On Wed, Jul 27, 2011 at 2:29 PM, Robert Haas <robertmhaas@gmail.com> wrote:
> The reason the benefit is smaller is, I believe, because the previous
> numbers were generated with the lazy vxid locks patch applied, and
> these were generated against master. With the lock manager as a
> bottleneck, the sinval stuff doesn't get hit quite as hard, so the
> benefit is less. I can regenerate the numbers with the lazy vxid
> patch applied; I suspect they'll be similar to what we saw before.
Yep. Here's with both lazy-vxids and sinval-hasmessages;
01 tps = 4470.133776 (including connections establishing)
01 tps = 4471.450650 (including connections establishing)
01 tps = 4490.833194 (including connections establishing)
32 tps = 191416.960956 (including connections establishing)
32 tps = 190653.742400 (including connections establishing)
32 tps = 191832.231458 (including connections establishing)
80 tps = 189348.509378 (including connections establishing)
80 tps = 191080.641878 (including connections establishing)
80 tps = 191366.728275 (including connections establishing)
And with just lazy vxids:
01 tps = 4458.667013 (including connections establishing)
01 tps = 4526.922638 (including connections establishing)
01 tps = 4480.415099 (including connections establishing)

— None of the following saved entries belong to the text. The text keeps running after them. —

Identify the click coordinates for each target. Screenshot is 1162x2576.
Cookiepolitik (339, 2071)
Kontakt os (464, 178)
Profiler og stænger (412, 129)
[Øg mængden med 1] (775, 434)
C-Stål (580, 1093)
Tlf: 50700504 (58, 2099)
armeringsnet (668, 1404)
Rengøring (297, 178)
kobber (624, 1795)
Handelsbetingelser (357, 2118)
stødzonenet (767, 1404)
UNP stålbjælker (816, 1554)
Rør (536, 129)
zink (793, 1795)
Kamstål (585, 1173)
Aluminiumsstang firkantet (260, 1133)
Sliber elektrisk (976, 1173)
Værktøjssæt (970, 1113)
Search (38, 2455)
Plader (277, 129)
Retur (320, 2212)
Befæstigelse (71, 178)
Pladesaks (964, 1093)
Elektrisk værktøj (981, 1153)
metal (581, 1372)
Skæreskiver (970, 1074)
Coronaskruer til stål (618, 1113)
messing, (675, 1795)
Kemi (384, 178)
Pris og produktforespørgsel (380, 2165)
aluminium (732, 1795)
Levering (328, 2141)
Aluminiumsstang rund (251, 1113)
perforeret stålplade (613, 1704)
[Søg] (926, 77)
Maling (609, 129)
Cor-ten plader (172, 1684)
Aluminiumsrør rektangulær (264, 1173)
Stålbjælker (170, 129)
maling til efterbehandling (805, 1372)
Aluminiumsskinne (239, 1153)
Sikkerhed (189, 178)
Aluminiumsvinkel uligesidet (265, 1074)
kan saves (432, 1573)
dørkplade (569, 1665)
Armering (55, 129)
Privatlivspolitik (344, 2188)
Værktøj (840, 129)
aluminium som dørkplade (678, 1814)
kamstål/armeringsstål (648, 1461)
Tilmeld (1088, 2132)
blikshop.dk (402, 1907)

32 tps = 193273.434028 (including connections establishing)
32 tps = 190661.279391 (including connections establishing)
32 tps = 189526.560031 (including connections establishing)
80 tps = 150572.020250 (including connections establishing)
80 tps = 118643.970622 (including connections establishing)
80 tps = 119211.643930 (including connections establishing)
Same select-only, scale-factor-100 pgbench test, same 32 core machine,
as I've been using for my other recent tests.
> I'll also test out creating and dropping some tables.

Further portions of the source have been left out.